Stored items
==============================

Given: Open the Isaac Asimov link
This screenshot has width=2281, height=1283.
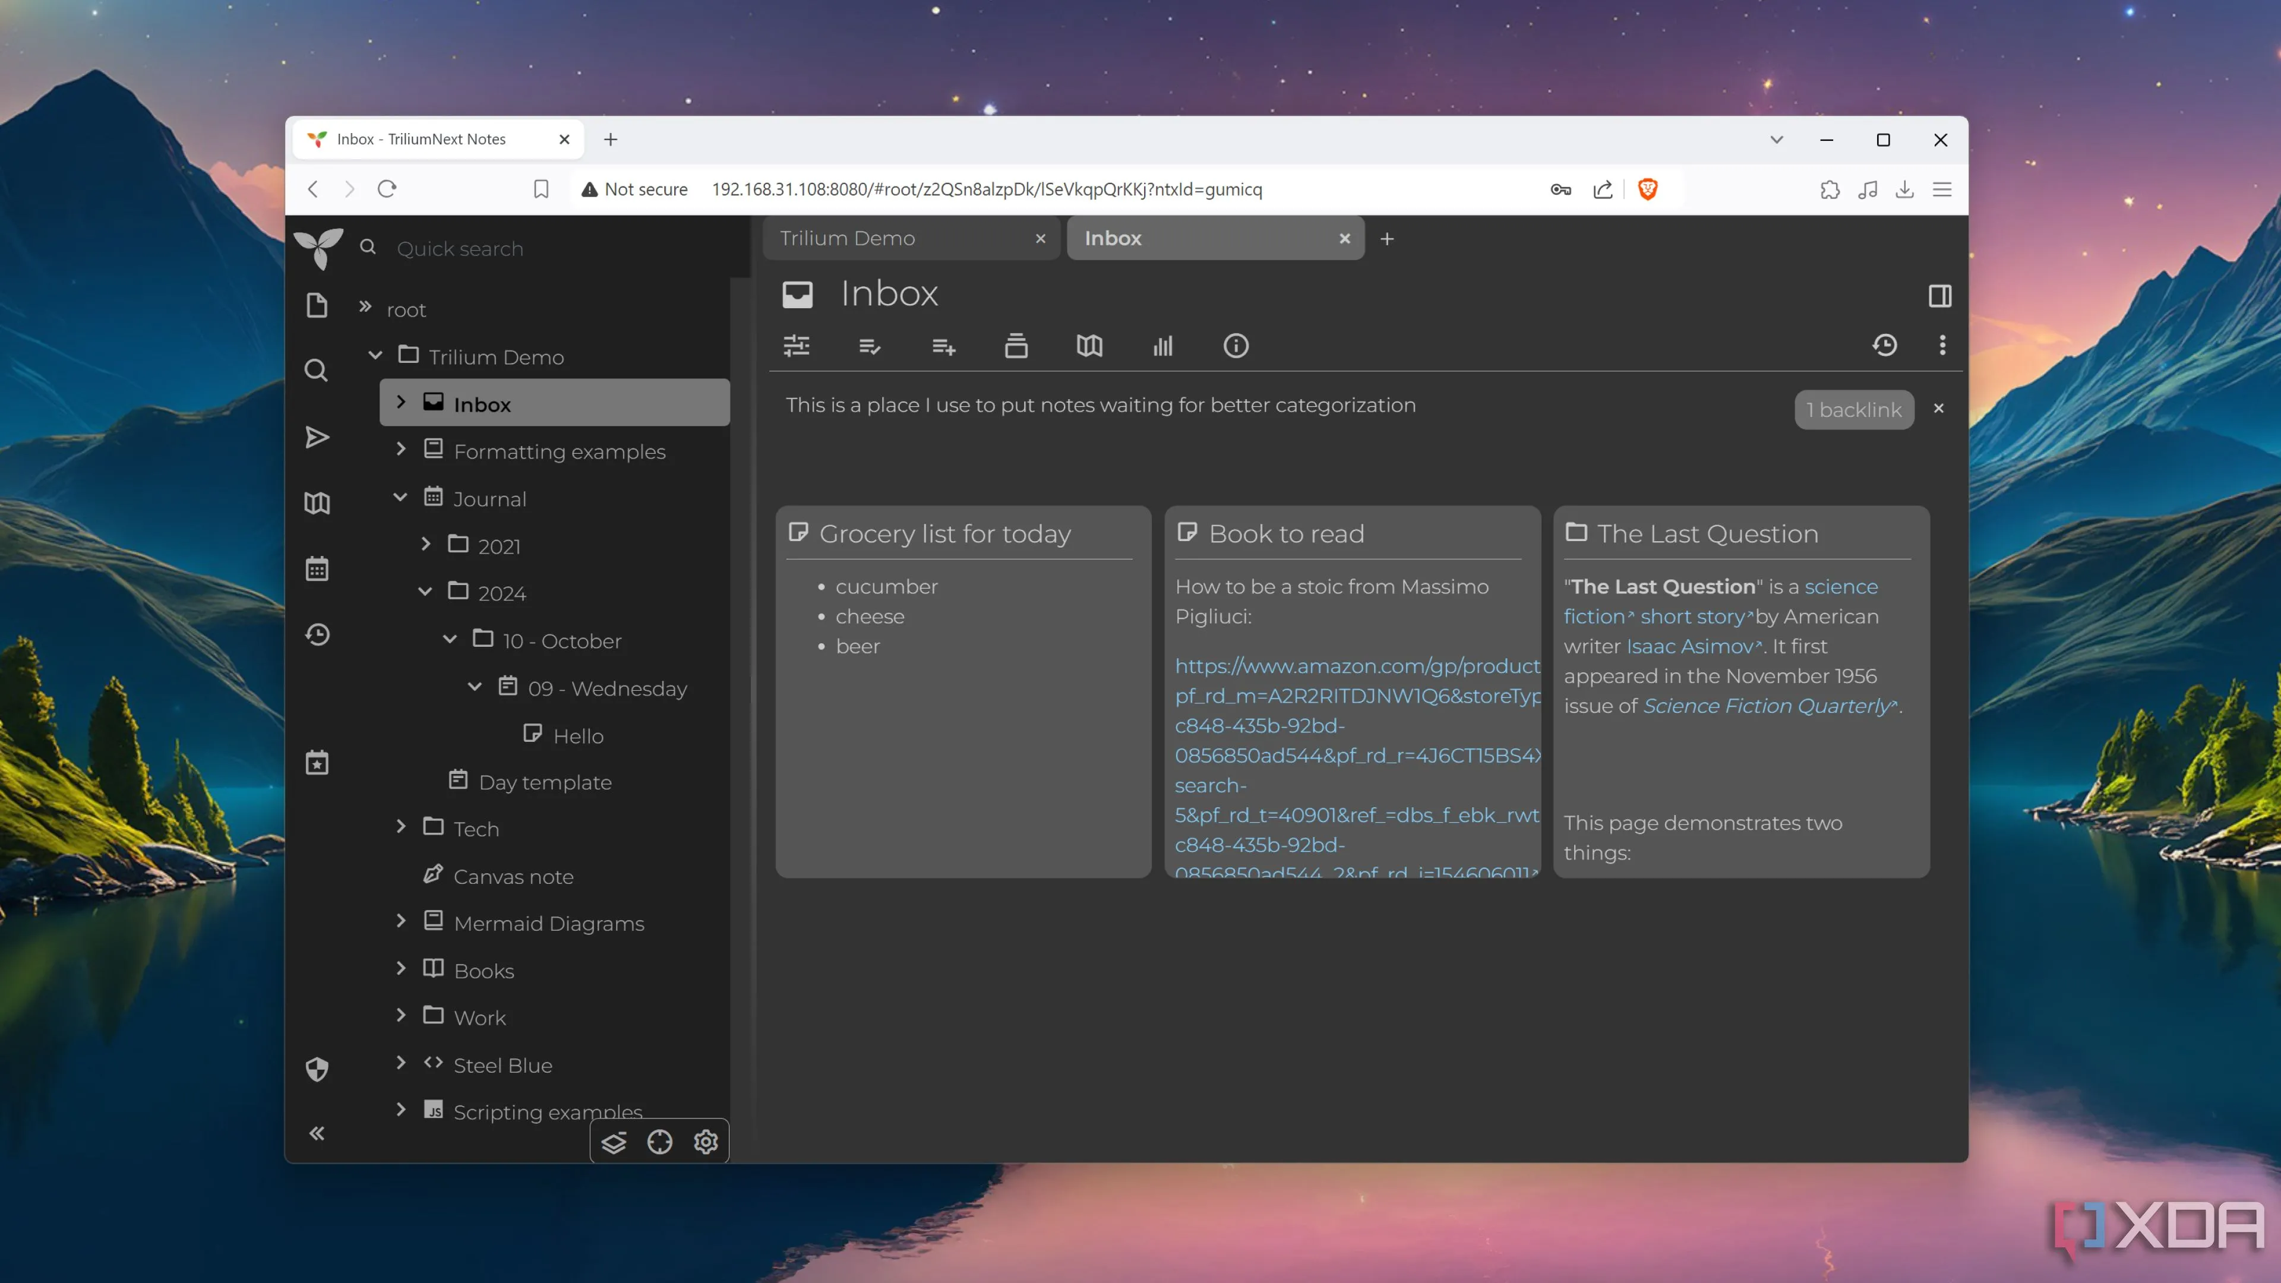Looking at the screenshot, I should point(1689,646).
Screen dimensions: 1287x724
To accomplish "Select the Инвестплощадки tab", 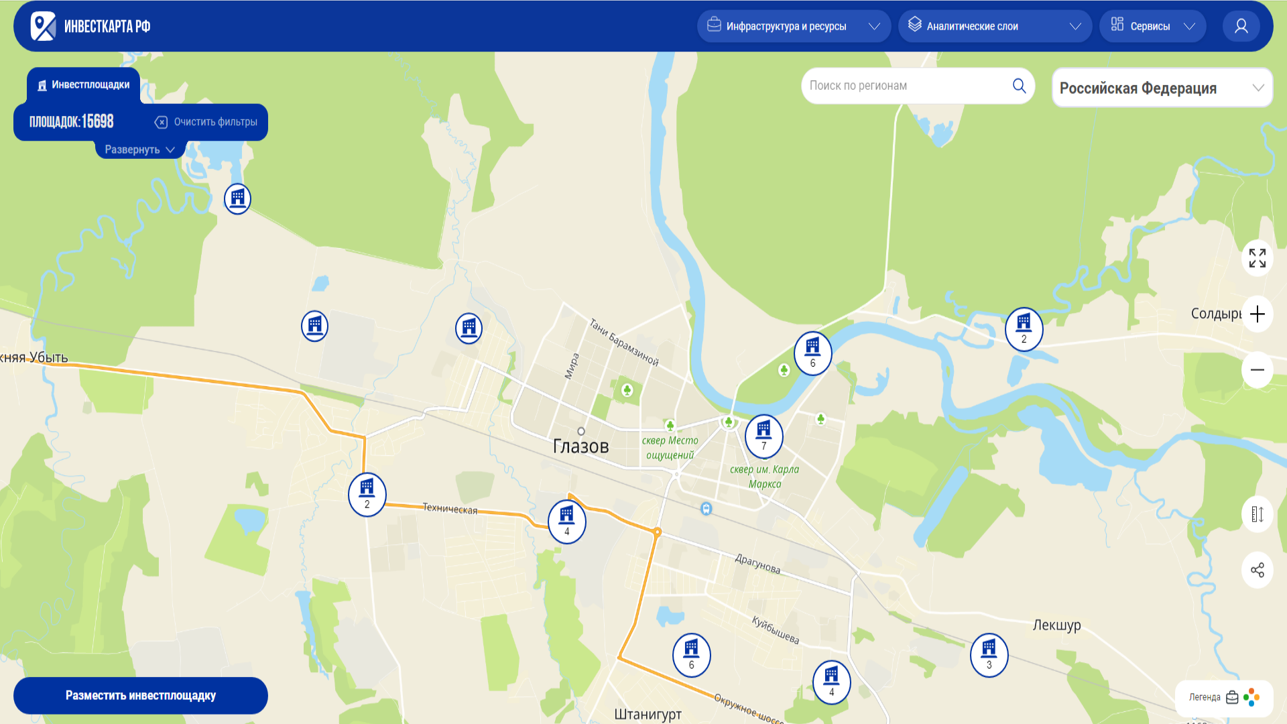I will (84, 84).
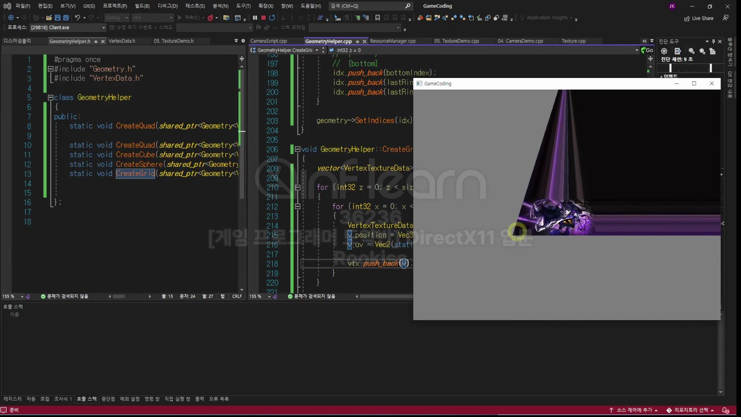
Task: Switch to the ResourceManager.cpp tab
Action: pos(392,41)
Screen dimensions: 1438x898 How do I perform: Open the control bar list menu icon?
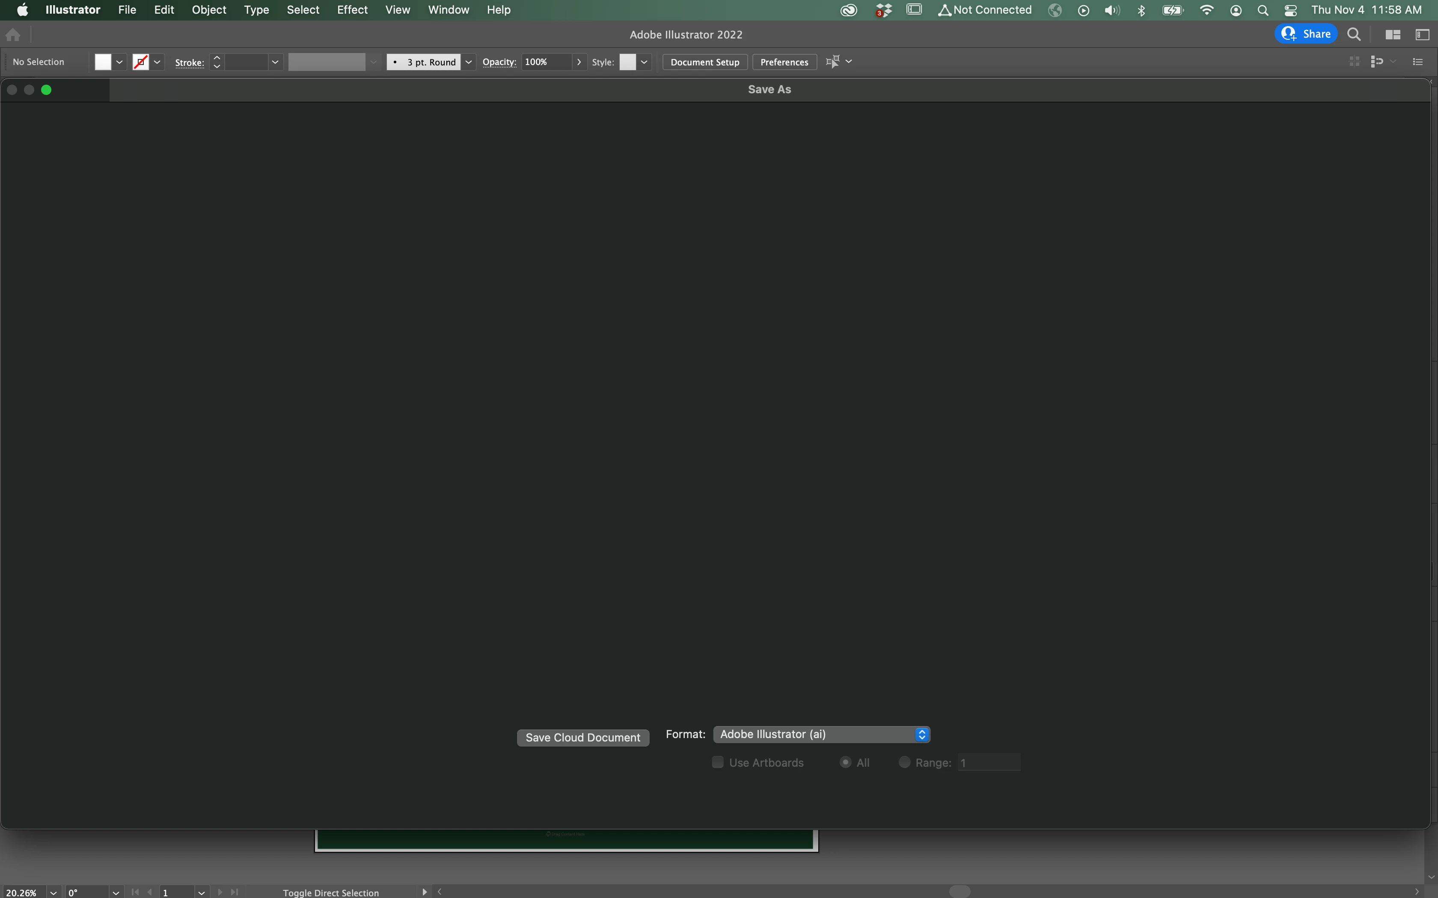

==============================

> BRIEF
Search the records line by line for the word "dimensions" and copy every line where it appears.

> RESPONSE BOX
Screen dimensions: 1287x724
Screen dimensions: 1438x898 How do I perform: Open the control bar list menu icon?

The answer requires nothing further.